Ma Paolo non avrebbe turbato i romani mettendo in dubbio il carattere duraturo della liberazione dalla schiavitù del peccato. Piuttosto insiste su di esso, ringraziando Dio per questo. Avevano obbedito di cuore alla forma della dottrina cui erano stati istruiti, e in realtà, indiscutibilmente, erano stati "liberati dal peccato", diventando "servi della giustizia". Non li accuserà in alcun modo di tornare di fatto alla precedente condizione di schiavitù del peccato.
Una cosa del genere non poteva essere, a meno che la professione del cristianesimo non fosse stata il risultato di una fede genuina nel Signore Gesù Cristo. Di quest'ultima questione tratta l'epistola agli Ebrei; ma in Romani non è la considerazione. Ma la liberazione pratica può venire solo dalla giusta conoscenza della liberazione effettiva mediante la crocifissione di Cristo.
I due principi, peccato e giustizia, sono personificati come maestri opposti. Paolo parla così alla maniera degli uomini, considerando l'infermità della nostra carne. Perché non siamo semplici schiavi della giustizia: il nostro vero Maestro è Cristo. Ma trattando del desiderio di un giusto cammino da parte di un credente, lo mette in questo modo per dare chiarezza al suo argomento.
Il versetto 18 tratta di fatti reali: versetto 19 con carattere pratico. Questo è facilmente discernibile, specialmente nella Nuova Traduzione, dove il versetto 18 è dato con più forza: "Ora, avendo ottenuto la vostra libertà dal peccato, siete diventati schiavi della giustizia". Il versetto 19, d'altra parte, ci esorta a "dare ora le tue membra servi alla giustizia alla santità".
"Poiché quando eravate servi del peccato, eravate liberi dalla giustizia". Non abbiamo riconosciuto alcuna pretesa di giustizia su di noi mentre eravamo in schiavitù del peccato. Ora, come servitori della giustizia, le pretese del peccato devono essere completamente ripudiate.
"Quale frutto avevi allora in quelle cose di cui ora ti vergogni? Perché la fine di quelle cose è la morte". Nella mia precedente schiavitù la mia pratica era allo stesso tempo vergognosa. E poi non avevo pensato al "frutto" per Dio, figuriamoci a portarlo avanti. Ora la mia precedente condotta non può che farmi vergognare. Tutti coloro che sono stati redenti dal prezioso sangue di Cristo imparino più pienamente a vergognarsi del "tempo passato della loro vita" in cui "camminavano secondo questo mondo", con poco senso delle pretese di Dio su di loro. "La fine di quelle cose è la morte": l'unica direzione che portano è verso la morte.

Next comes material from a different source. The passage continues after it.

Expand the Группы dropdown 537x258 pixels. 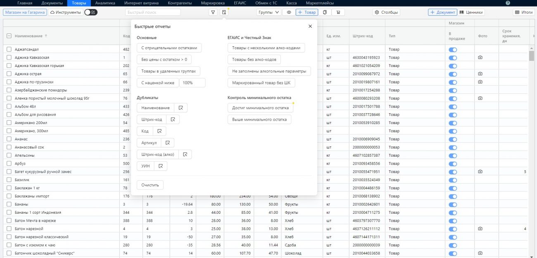269,12
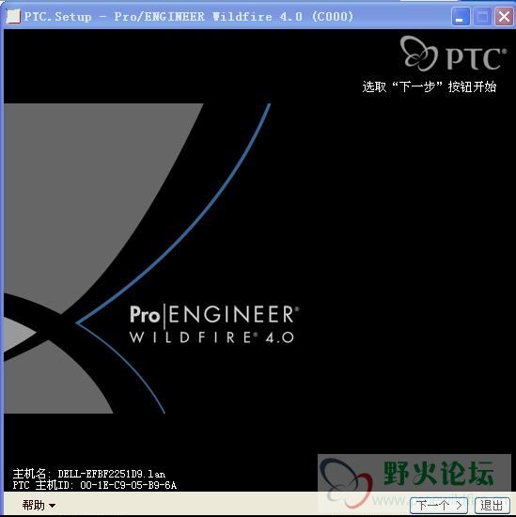
Task: Click 退出 to exit the installer
Action: point(492,505)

Ma i romani avevano ottenuto la libertà dal peccato ed erano diventati servi di Dio. Il risultato è "frutto alla santità". Beata emancipazione che funziona con tanto effetto! "E alla fine la vita eterna". Queste cose sono conformi alla vita eterna piuttosto che alla morte, fine della mia precedente conversazione. Vi sono frutti duraturi piuttosto che opere che periscono. Non si tratta della mia persona, ma del servizio.

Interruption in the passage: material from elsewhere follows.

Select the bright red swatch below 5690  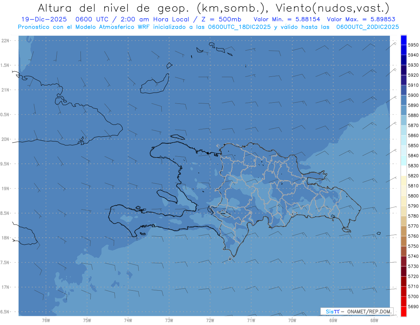403,311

Il servizio sotto il peccato non può che ricevere il suo giusto salario: la morte: questo è il meritato risultato. Ma per il credente tale schiavitù è stata spezzata dal dono gratuito di Dio - "la vita eterna in Gesù Cristo nostro Signore" - non meritato, ma dato gratuitamente. Come non gioire di un tale cambiamento di padroni?